>> BEGIN Selected excerpt

How Do You Control Creeping Charlie?

Anyone who’s suffered a Creeping Charlie attack knows the difficulty of control. How did a plant get to be so weedy? Well, we have ourselves to thank. Early settlers brought this non-native plant to North America from Europe, as they felt it would make a hardy groundcover. And that it is. Unfortunately it escaped cultivation long ago, and now is one of the most tenacious weeds in the lawn and landscape.

Creeping Charlie, also known as Ground Ivy, Glechoma hederacea, is a winter-hardy perennial, spreading by creeping stems (stolons) that root as it goes. Blue-lavender flowers produce seed, giving it a second source of spreading. Creeping Charlie is a serious weed problem in lawns and flower gardens where it establishes. In lawns, the low-growing plant habit hugs the ground, escaping the lawn mower.

Control takes persistence. The following recommendations are based on information from University of Wisconsin, University of Minnesota and North Dakota State University.

  • One of the more effective herbicides for control of Creeping Charlie is the active ingredient triclopyr. The main headline of the herbicide package won’t say triclopyr, but look at the fine print ingredient label, and it will be listed as the active ingredient.
  • Spray triclopyr at least twice per year, at two key times: (1) in spring or early summer, particularly when the small blue flowers appear, and the plant is actively and freshly growing. (2) Apply triclopyr spray again in September, especially after the first light frost. This fall application is very important, as weeds are moving material (including the weed killer) down into their roots for winter storage.

>> END Selected excerpt
>> BEGIN Raw records

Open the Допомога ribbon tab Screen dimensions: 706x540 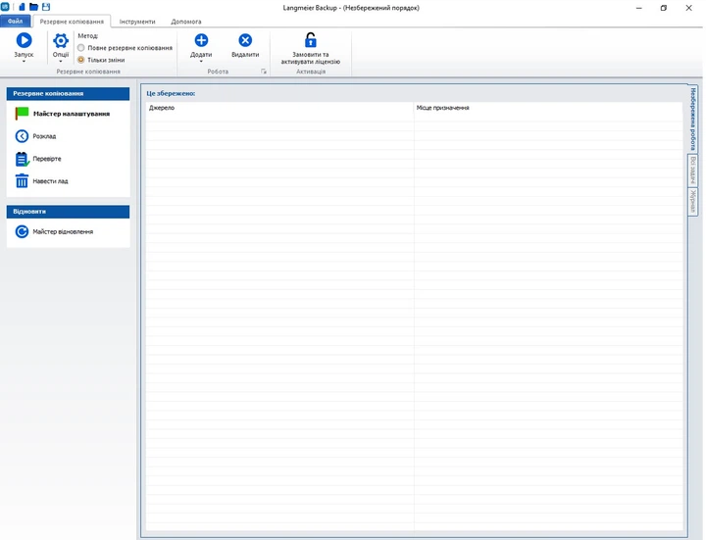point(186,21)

>> END Raw records
>> BEGIN Raw records

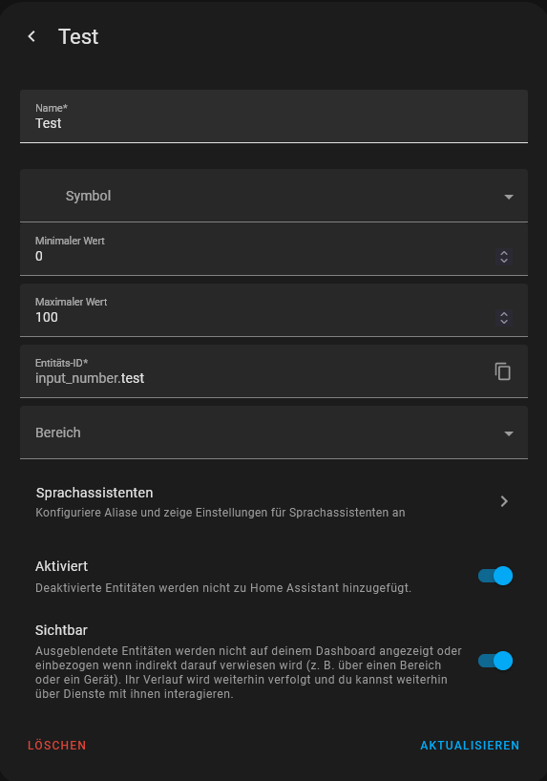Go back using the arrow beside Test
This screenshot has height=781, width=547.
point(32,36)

>> END Raw records

• **Required work**
a: Answer these questions using the text on controlling Creeping Charlie:
(i) From which continent did early settlers bring the plant?
(ii) Which active ingredient is named as one of the more effective herbicides against it?
(iii) In which month should the second spray be applied?
b: Pick up the text on controlling Creeping Charlie from where it stops.
The records have no role in any of this work.

• **Responses in order**
a:
(i) Europe
(ii) Triclopyr
(iii) September

b:
  • Triclopyr is a broadleaf weed killer, killing broadleaf plants, but not harming lawngrass.
  • In landscapes or flowerbeds, herbicides must be spot-applied, as chemicals that kill Creeping Charlie will also kill broadleaf perennials and plants.
  • Always follow the directions on the label.
  • Spray on days with temperatures in the mid-70’s.
  • Control by digging is difficult, but might be the only solution in perennial flowers or landscapes. Perennial flowers can be dug out in early spring or fall, set aside, and the Creeping Charlie treated with herbicide or dug out. Care must be taken to remove every sprig of stems.
  • Borax has been touted as control for Creeping Charlie. University research showed that Borax doesn’t provide long-term control, and it has the potential to damage the lawngrass, making it a non-recommended method.

Creeping Charlie control is a steep mountain to climb, but success is possible with several years of careful attention. 

2 Responses

  1. Diane Hurner

    Thank you for addressing the problem of creeping charlie. It has vigorously invaded my lawn and flower beds since a neighbor left a wide patch of bare ground after digging a trench for a sewer project. They think it’s beautiful while it’s flowering so it has been allowed to flourish. Also, could you remind me again what to use on my apple tree to prevent the worms from ruining the fruit. This year it is again covered with blossoms so I need to do something soon. I don’t like using anything that will harm bees or butterflies, so is there any other option? I’m always grateful for your Saturday gardening news. Thank you!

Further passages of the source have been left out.